Turning vague content guidelines into measurable AI-ready standards
UNDRR's AI assistant couldn't learn from vague guidelines like 'keep it concise.' I extracted patterns from high-quality examples to create measurable standards.
Consistency | Adoption | Reproducibility
Why couldn't an LLM use our existing guidelines?#
The request came from a content editor who'd just spent two hours fixing metadata on 15 publications — all tagged inconsistently despite existing "guidelines." When Microsoft 365 Copilot launched custom agents, the idea was obvious: build an AI assistant to help with drafting and tagging.
I quickly discovered that our guidelines were scattered across wiki pages, email threads, and tribal knowledge. Most were vague: "Keep it concise." "Use clear language." "Tag appropriately."
Try feeding that to an LLM. What does "concise" mean? How many tags is "appropriate"?
What existed:
- "Publications should introduce the PDF attachment"
- "Use relevant theme tags"
- "Follow UN editorial standards"
What an LLM needs:
- "Publications average 169 words (range: 150-200), typically 2-3 paragraphs"
- "Use 2-4 theme tags; most common combinations: Governance + Risk assessment (26%)"
- "56% of titles use colon pattern: 'Primary Topic: Specific focus'"
The real challenge wasn't building an AI assistant — it was preparing knowledge the AI could actually use.
How should AI access institutional knowledge?#
The UNDRR platform spans 17+ domains with over a decade of content. I identified three options for how the AI assistant could access this knowledge:
Option 1: RAG (real-time queries) Give the LLM access to query Drupal on-the-fly. Current examples, always fresh — but slow, inconsistent, and the LLM must discover patterns each time.

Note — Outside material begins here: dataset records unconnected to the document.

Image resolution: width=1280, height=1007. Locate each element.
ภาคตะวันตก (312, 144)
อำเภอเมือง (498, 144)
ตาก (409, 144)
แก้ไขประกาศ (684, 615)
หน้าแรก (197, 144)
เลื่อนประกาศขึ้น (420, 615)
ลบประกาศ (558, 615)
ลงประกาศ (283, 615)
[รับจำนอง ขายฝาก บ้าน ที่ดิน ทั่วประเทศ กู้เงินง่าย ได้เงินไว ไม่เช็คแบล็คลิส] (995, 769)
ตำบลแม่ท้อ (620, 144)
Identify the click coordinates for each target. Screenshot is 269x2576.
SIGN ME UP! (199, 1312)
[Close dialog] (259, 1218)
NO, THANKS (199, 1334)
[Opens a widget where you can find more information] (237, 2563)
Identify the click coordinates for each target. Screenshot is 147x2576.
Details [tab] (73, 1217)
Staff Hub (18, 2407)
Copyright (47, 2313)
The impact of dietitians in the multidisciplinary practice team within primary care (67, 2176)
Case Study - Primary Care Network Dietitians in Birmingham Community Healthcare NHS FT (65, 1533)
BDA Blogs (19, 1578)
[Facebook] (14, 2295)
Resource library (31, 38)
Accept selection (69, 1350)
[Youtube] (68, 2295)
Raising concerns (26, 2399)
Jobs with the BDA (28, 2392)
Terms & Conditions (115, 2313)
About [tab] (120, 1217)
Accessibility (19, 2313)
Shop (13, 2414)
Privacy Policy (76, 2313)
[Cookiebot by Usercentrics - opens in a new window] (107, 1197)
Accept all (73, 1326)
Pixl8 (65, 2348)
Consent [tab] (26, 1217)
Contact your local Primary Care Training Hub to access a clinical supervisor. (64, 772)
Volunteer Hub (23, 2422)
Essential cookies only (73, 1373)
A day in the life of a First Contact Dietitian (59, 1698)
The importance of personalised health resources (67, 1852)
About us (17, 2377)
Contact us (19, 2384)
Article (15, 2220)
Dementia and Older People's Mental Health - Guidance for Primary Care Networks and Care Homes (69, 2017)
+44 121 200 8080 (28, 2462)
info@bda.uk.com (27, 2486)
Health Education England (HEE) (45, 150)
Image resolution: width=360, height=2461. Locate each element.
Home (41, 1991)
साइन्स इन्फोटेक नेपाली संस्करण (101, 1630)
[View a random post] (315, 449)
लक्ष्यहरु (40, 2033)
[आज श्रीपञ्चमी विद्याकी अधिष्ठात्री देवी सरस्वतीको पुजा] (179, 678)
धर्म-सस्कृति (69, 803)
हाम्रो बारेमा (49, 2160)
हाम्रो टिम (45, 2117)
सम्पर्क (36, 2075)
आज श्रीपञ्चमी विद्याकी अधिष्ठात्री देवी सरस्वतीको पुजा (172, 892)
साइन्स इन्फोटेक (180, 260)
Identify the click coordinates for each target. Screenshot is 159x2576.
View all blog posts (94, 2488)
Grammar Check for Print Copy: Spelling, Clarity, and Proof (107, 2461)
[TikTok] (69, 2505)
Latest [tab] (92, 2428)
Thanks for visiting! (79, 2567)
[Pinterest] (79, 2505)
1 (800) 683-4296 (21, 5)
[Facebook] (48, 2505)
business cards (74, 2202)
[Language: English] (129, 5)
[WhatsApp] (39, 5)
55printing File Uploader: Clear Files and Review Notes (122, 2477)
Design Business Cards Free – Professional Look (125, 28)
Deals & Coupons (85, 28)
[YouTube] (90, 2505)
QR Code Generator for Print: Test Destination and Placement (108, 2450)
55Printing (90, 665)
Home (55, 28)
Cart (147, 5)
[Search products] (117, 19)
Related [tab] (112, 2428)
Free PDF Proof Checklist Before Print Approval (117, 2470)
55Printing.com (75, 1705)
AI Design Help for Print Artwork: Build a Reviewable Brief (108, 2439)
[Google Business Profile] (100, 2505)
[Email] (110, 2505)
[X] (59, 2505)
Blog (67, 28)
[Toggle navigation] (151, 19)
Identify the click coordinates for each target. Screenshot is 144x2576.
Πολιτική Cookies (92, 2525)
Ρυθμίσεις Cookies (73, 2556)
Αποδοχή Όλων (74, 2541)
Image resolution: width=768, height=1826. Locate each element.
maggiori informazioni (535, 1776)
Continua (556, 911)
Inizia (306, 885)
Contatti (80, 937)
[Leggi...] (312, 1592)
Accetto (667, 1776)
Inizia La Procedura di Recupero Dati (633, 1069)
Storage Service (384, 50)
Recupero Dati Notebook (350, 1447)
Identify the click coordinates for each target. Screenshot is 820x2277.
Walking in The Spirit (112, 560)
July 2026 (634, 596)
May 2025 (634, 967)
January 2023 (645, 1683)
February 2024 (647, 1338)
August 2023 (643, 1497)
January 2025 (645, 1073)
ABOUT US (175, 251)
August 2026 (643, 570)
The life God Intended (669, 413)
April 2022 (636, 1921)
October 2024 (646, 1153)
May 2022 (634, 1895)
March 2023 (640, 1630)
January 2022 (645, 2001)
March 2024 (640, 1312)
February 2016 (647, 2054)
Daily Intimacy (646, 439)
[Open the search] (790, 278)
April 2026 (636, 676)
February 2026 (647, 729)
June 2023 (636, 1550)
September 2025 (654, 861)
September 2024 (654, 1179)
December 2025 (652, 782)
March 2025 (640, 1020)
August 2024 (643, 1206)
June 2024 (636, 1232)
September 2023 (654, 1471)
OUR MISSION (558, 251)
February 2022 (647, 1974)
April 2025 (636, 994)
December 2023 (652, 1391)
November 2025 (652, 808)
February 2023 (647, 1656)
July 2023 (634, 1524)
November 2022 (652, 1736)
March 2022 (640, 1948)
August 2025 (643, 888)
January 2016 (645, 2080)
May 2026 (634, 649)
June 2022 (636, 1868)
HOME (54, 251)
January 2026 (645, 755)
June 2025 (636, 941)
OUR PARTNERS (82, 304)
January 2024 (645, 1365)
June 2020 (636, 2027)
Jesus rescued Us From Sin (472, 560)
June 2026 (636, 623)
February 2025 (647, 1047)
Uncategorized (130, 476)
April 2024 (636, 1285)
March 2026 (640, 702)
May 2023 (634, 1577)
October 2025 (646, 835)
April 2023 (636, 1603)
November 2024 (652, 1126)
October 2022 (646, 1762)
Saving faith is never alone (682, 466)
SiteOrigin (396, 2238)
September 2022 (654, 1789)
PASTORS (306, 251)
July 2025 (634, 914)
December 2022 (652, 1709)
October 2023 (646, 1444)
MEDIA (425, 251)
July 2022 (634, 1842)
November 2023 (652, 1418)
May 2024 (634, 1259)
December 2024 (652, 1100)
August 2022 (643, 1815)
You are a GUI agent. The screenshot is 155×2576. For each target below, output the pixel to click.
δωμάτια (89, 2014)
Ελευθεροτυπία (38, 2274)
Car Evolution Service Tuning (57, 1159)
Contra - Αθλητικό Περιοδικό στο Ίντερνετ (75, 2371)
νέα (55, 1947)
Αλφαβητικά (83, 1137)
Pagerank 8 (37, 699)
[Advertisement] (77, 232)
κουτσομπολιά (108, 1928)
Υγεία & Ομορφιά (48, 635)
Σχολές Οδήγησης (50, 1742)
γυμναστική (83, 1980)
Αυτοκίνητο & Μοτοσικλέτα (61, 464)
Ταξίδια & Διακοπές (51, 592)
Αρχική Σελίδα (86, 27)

Option 2: MCP server (structured tools) Build a custom server exposing Drupal content as tool calls. Hybrid approach — but requires infrastructure, only works with select LLMs, and still discovers patterns in real-time.
Option 3: Static knowledge base Extract examples, analyze to discover patterns, codify as guidelines, upload as documents. Pre-analyzed, stable, auditable — and works with Microsoft 365 Copilot out of the box.
Why did I choose static knowledge over real-time retrieval?#
I chose Option 3 for three reasons:
-
Stability over freshness: Content guidelines should be consistent. I didn't want the AI suggesting "write 180 words" one week and "write 210 words" the next because recent publications happened to be longer.
-
Curation over automation: I didn't want the latest 50 publications — I wanted the best 50. Manual review ensured patterns represented best practices, not just current practices.
-
Auditability over emergence: Bad suggestion? Check the source document. The same documentation works for both AI and human training — new editors read the guides the AI uses.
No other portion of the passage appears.